Triple peptide vaccination as consolidation treatment in women affected by ovarian and breast cancer: Clinical and immunological data of a phase I/II clinical trial
Vaccination with priming and expansion of tumour reacting T cells is an important therapeutic option to be used in combination with novel checkpoint inhibitors to increase the specificity of the T cell infiltrate and the efficacy of the treatment. In this phase I/II study, 14 high-risk disease-free ovarian (OC) and breast cancer (BC) patients after completion of standard therapies were vaccinated with MUC1, ErbB2 and carcinoembryonic antigen (CEA) HLA-A2+-restricted peptides and Montanide. Patients were subjected to 6 doses of vaccine every two weeks and a recall dose after 3 months.

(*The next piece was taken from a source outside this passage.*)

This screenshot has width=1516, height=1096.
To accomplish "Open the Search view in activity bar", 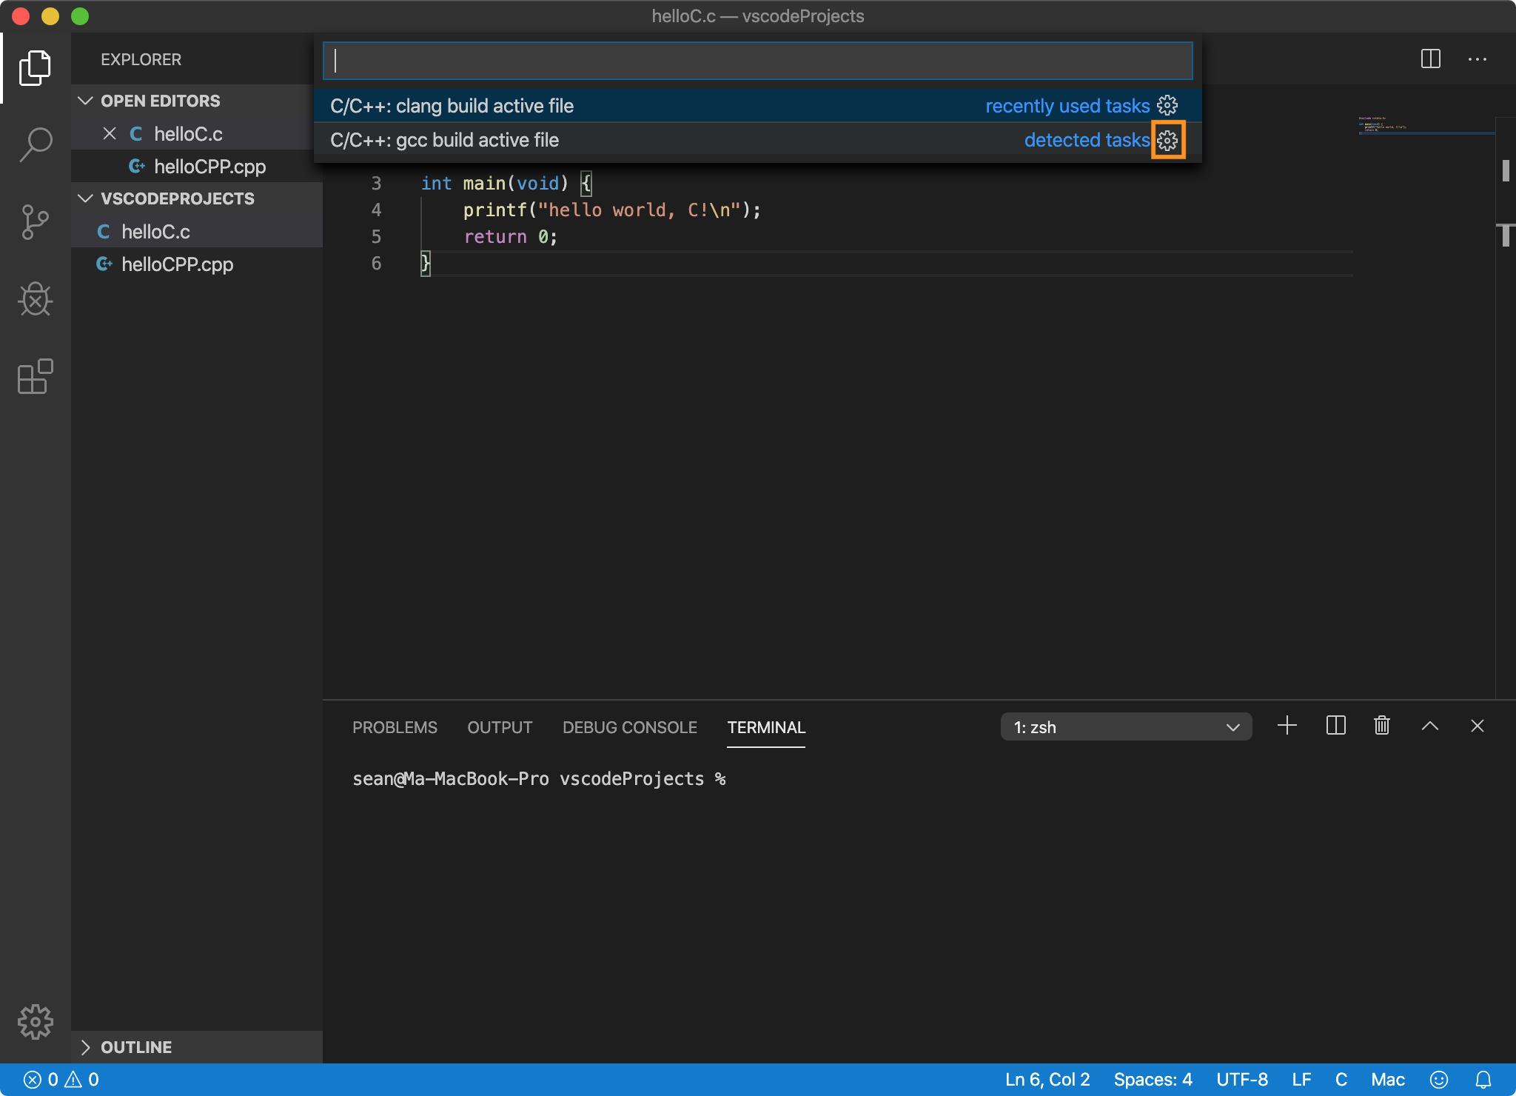I will click(36, 144).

ECOG grade 2 toxicity was observed at the injection site. Eight out of 14 patients showed specific CD8+ T cells to at least one antigen. None of 4 patients vaccinated for compassionate use showed a CD8 activation. An OC patient who suffered from a lymph nodal recurrence, showed specific anti-ErbB2 CD8+ T cells in the bulky aortic lymph nodes suggesting homing of the activated T cells. Results confirm that peptide vaccination strategy is feasible, safe and well tolerated. In particular OC patients appear to show a higher response rate compared to BC patients. Vaccination generates a long-lasting immune response, which is strongly enhanced by recall administrations. The clinical outcome of patients enrolled in the trial appears favourable, having registered no deceased patients with a minimum follow-up of 8 years. These promising data, in line with the results of similar studies, the high compliance of patients observed and the favourable toxicity profile, support future trials of peptide vaccination in clinically disease-free patients who have completed standard treatments.